A Unified Multi-scale Deep Convolutional Neural Network for Fast Object Detection

by Zhaowei Cai, Quanfu Fan, Rogerio Feris and Nuno Vasconcelos

This implementation is written by Zhaowei Cai at UC San Diego.

Introduction

MS-CNN is a unified multi-scale object detection framework based on deep convolutional networks, which includes an object proposal sub-network and an object detection sub-network. The unified network can be trained altogether end-to-end.

Citations

If you use our code/model/data, please cite our paper:

@inproceedings{cai16mscnn,
  author = author = {Zhaowei Cai and Quanfu Fan and Rogerio Feris and Nuno Vasconcelos},
  Title = {A Unified Multi-scale Deep Convolutional Neural Network for Fast Object Detection},
  booktitle = {ECCV},
  Year  = {2016}
}

Requirements

  1. cuDNN is required to have the same running speed described in our paper. For now, only cuDNN 7.0 is supported.

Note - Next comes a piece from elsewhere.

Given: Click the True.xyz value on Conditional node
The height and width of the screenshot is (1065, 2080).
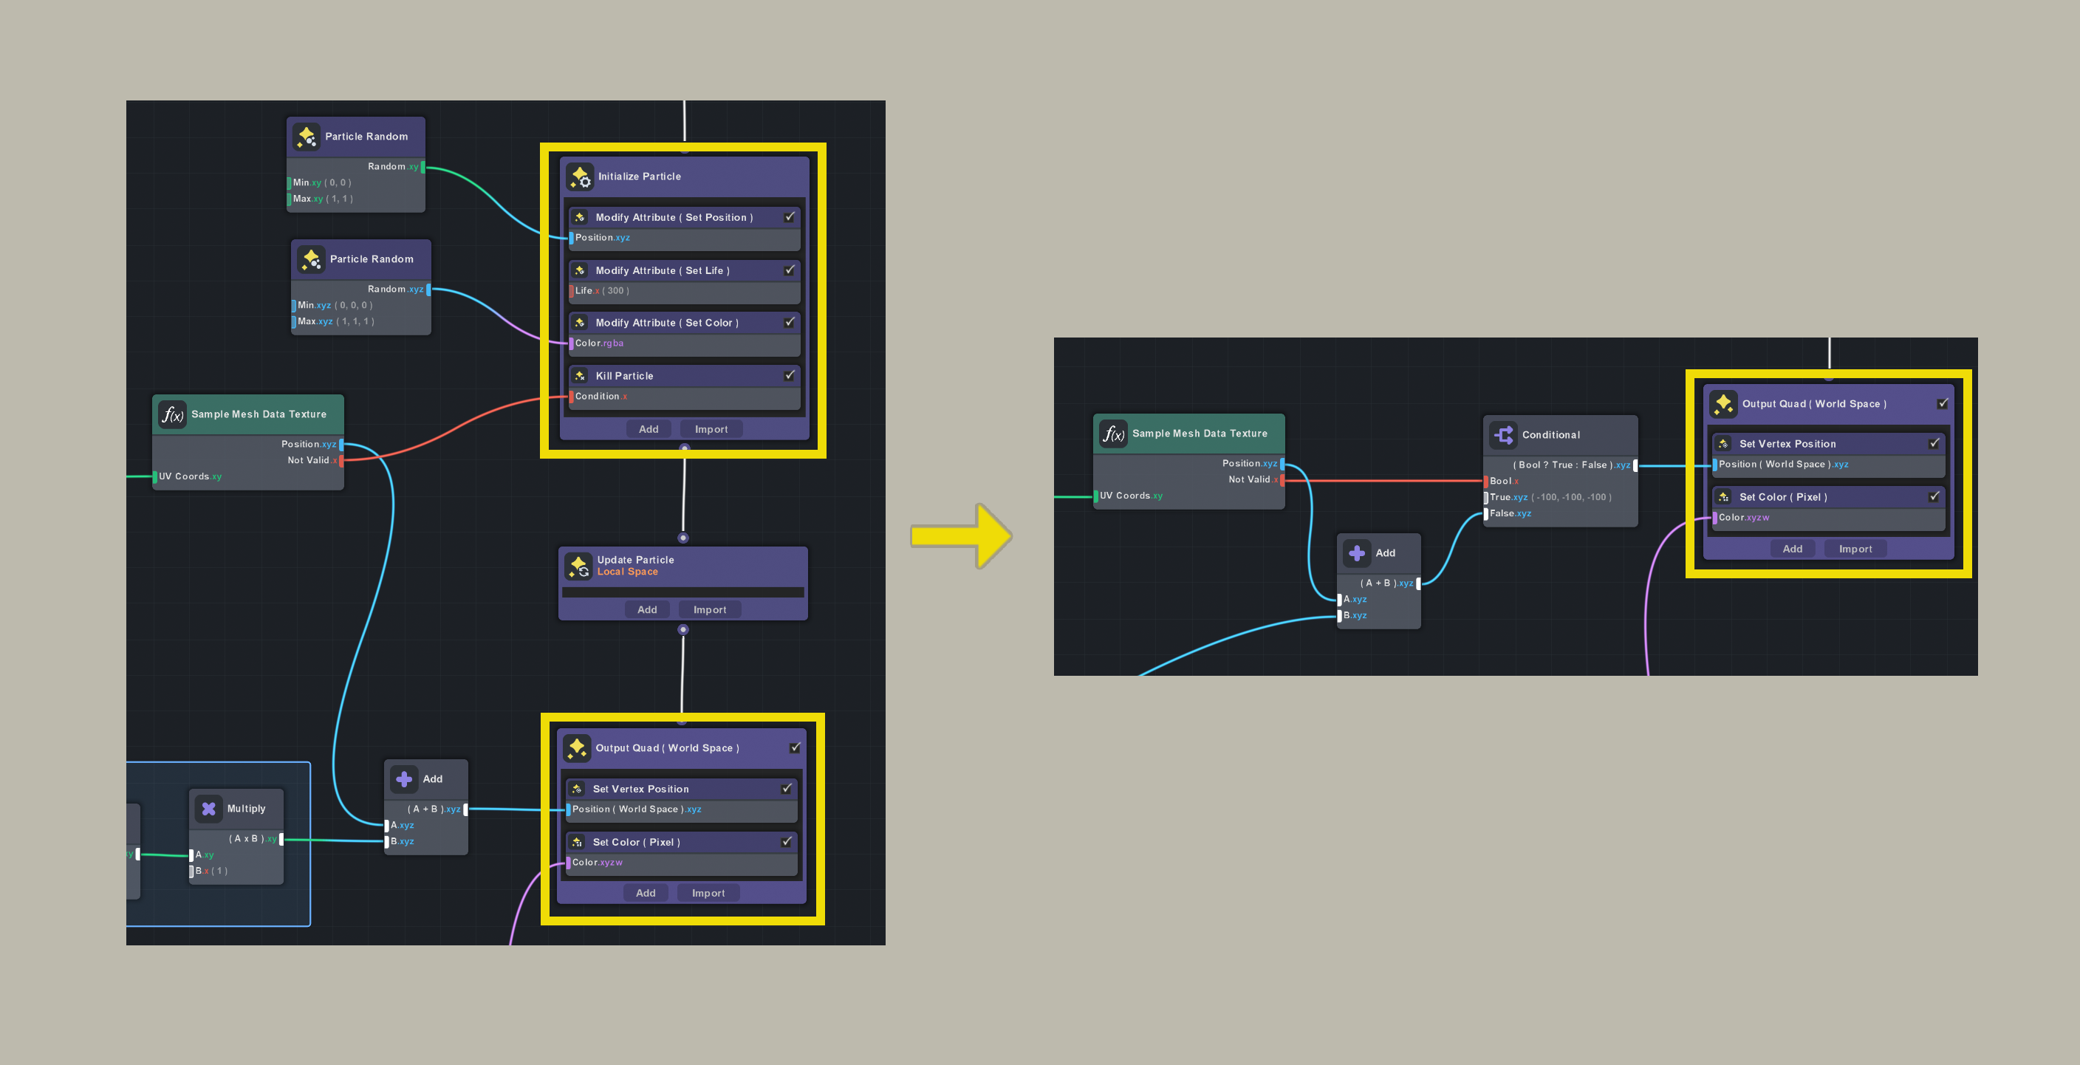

  2. If you want to use our MATLAB scripts to run the detection demo, caffe MATLAB wrapper is required. Please build matcaffe before running the detection demo.

  3. This code has been tested on Ubuntu 14.04 with an NVIDIA Titan GPU.

Installation

  1. Clone the MS-CNN repository, and we'll call the directory that you cloned MS-CNN into MSCNN_ROOT

    git clone https://github.com/zhaoweicai/mscnn.git
  2. Build MS-CNN

    cd $MSCNN_ROOT/
    # Follow the Caffe installation instructions here:
    #   http://caffe.berkeleyvision.org/installation.html
    
    # If you're experienced with Caffe and have all of the requirements installed
    # and your Makefile.config in place, then simply do:
    make all -j 16
    
    # If you want to use MSCNN detection demo, build MATLAB wrapper as well
    make matcaffe

Training MS-CNN (KITTI car)

  1. Set up KITTI dataset by yourself.

  2. Get the training data for KITTI

    cd $MSCNN_ROOT/data/
    sh get_kitti_data.sh

    This will download train/val split image lists for the experiments, and window files for training/finetuning MS-CNN models. You can also use the provided MATLAB scripts mscnn_kitti_car_window_file.m under $MSCNN_ROOT/data/kitti/ to generate your own window files. If you use the provided window files, replace /your/KITTI/path/ in the files to your KITTI path.

  3. Download VGG16 from Caffe Model Zoo, and put it into $MSCNN_ROOT/models/VGG/.

  4. Now you can start to train MS-CNN models. Multiple shell scripts are provided to train different models described in our paper. We take mscnn-7s-576-2x for example.

    cd $MSCNN_ROOT/examples/kitti_car/mscnn-7s-576-2x/
    sh train_mscnn.sh

    As described in the paper, the training process is split into two steps. Usually the first step can be shared by different models if you only have modifications on detection sub-network. For example, the first training step can be shared by mscnn-7s-576-2x and mscnn-7s-576. Meanwhile, log files will be generated along the training procedures.

Pretrained model (KITTI car)

Download pre-trained MS-CNN models

cd $MSCNN_ROOT/examples/kitti_car/
sh fetch_mscnn_car_model.sh

This will download the pretrained model for KITTI car into $MSCNN_ROOT/examples/kitti_car/mscnn-8s-768-trainval-pretrained/. You can produce exactly the same results as described in our paper with these pretrained models.

Testing Demo (KITTI car)

Once the pretrained models or models trained by yourself are available, you can use the MATLAB script run_mscnn_detection.m under $MSCNN_ROOT/examples/kitti_car/ to obtain the detection and proposal results. Set the right dataset path and choose the model that you want to test in the demo script. The default setting is to test the pretrained model. The final results will be saved as .txt files.

Disclaimer

  1. This implementation is developed on an old version of Caffe. Some new layers of current Caffe may not be supported in this implementation. But some layers (e.g. "batch_norm", "scale", "bias") are merged into this repository, such that ResNet is supported.

  2. The CPU version is not fully tested. The GPU version is strongly recommended.

  3. Since some changes have been made after ECCV submission, you may not have exactly the same results in the paper by training your own models. But you should have equivelant performance.

  4. Since the numbers of training samples vary vastly for different classes, the model robustness varies too (car>ped>cyc).

  5. Although the final results we submitted were from model mscnn-8s-768-trainval, our later experiments have shown that mscnn-7s-576-2x-trainval can achieve even better performance for car. With this model, detection can run 4fps. For ped/cyc however, the performance decreases due to the much less training instances.

  6. If the training does not converge or the performance is very bad, try some other random seeds. You should obtain fair performance after a few tries. Due to the randomness, you cann't fully reproduce the same models, but the performance should be close.

If you encounter any issue when using our code or model, please let me know.